Brandt, who was widely acquainted in the movie colony, stood as their witness
when the actress and director were married in London in January, 1968.
Slight, pale and long-haired, Brandt was in frequent demand as an escort for
female movie stars, but chiefly when they were between romances.
He was in New York, his hometown, at the time of the Tate murders.
He went into seclusion after his suicide attempt here, but said during a
brief telephone conversation with a reporter that when he regained consciousness
in the County-USC Medical Center two Los Angeles detectives were waiting to
question him again about the Tate case.
"They want to know if what I've done had been connected with the case, " said
Brandt.

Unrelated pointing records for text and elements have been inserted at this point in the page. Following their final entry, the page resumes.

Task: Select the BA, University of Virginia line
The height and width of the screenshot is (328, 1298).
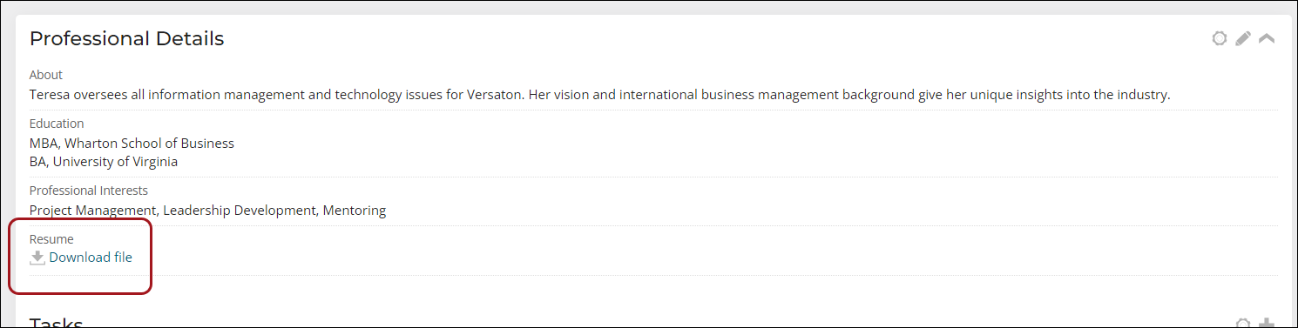Action: [x=104, y=162]
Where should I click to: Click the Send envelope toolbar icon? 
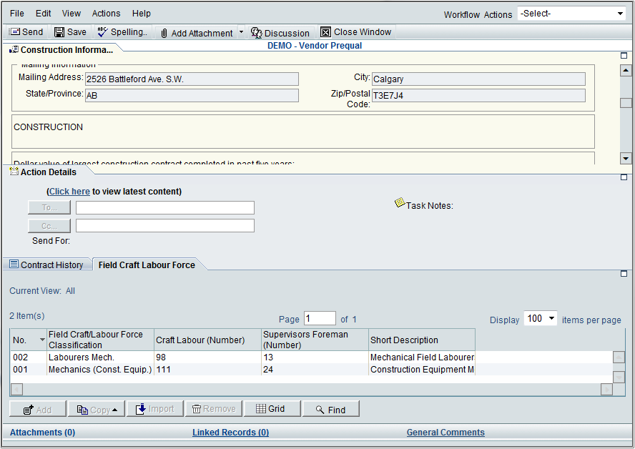(x=14, y=32)

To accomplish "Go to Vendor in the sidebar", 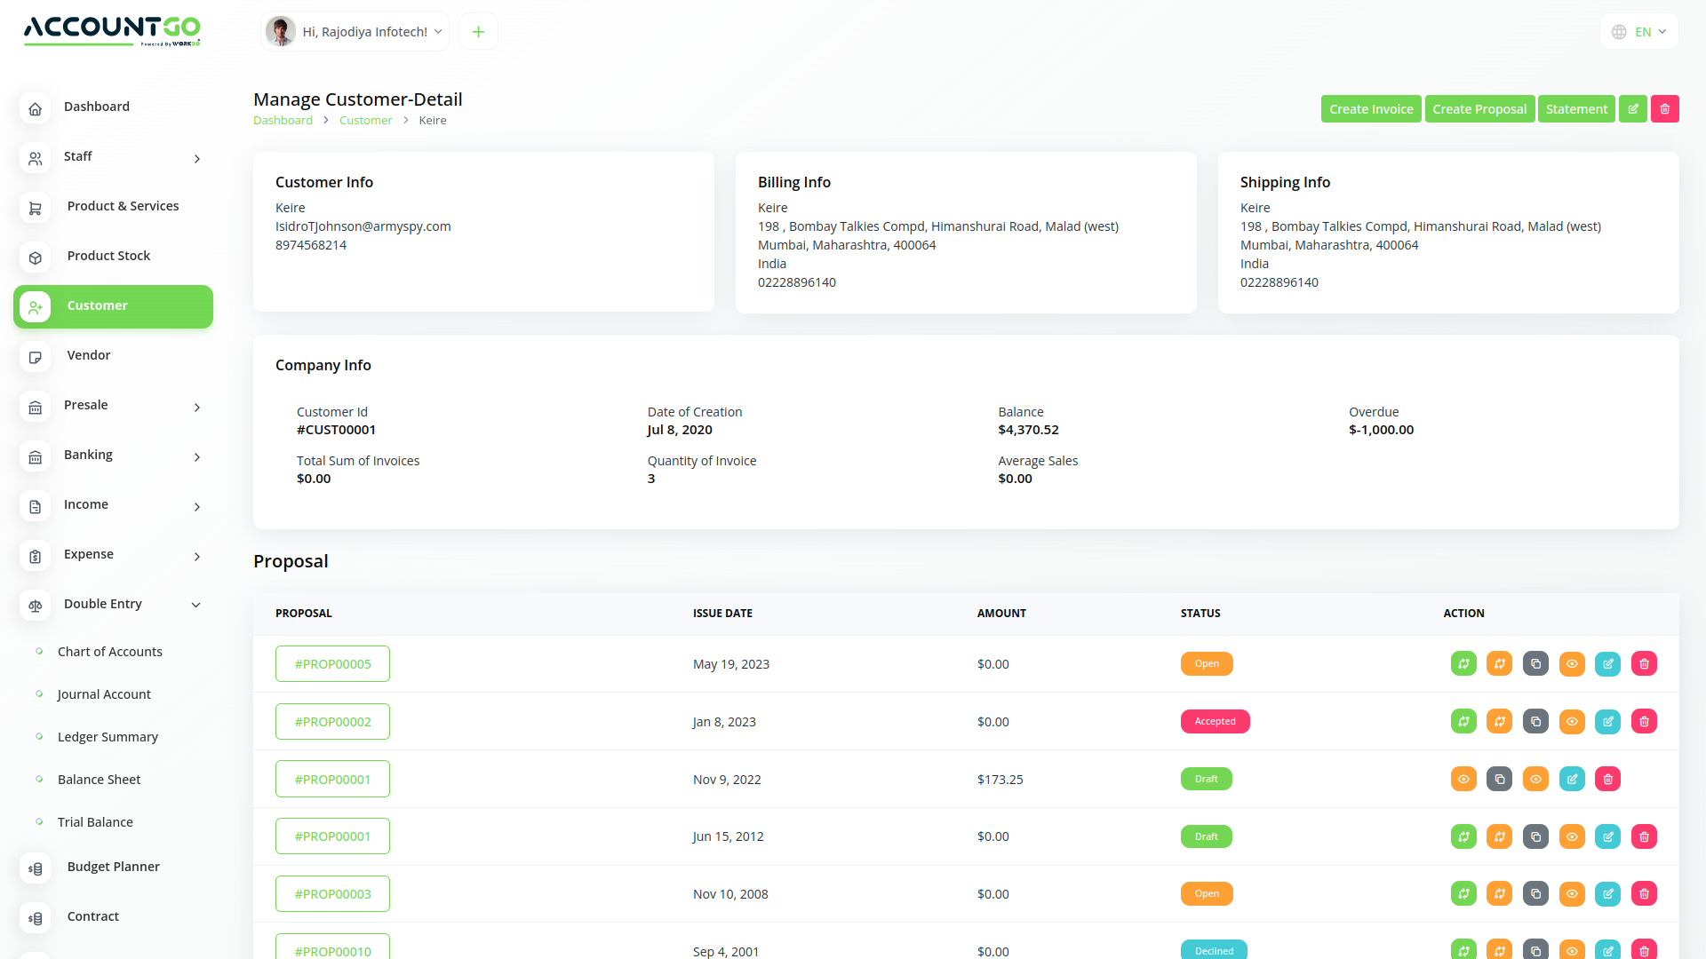I will [89, 355].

He had told police earlier that he had received a menacing phone call
after being named as police informant in the mystery.
"But I didn't have anything to tell them," Brandt said.
"The case has been terribly depressing to me. I left Hollywood because I
wanted to get away from it. When I came back to town, everywhere I went people
would ask me what was new in the case. It depressed me so, and I tried to kill
myself."
Ultra Violet, the actress who reportedly found Brandt's body, starred in
three underground movies made by "pop" artist Andy Warhol.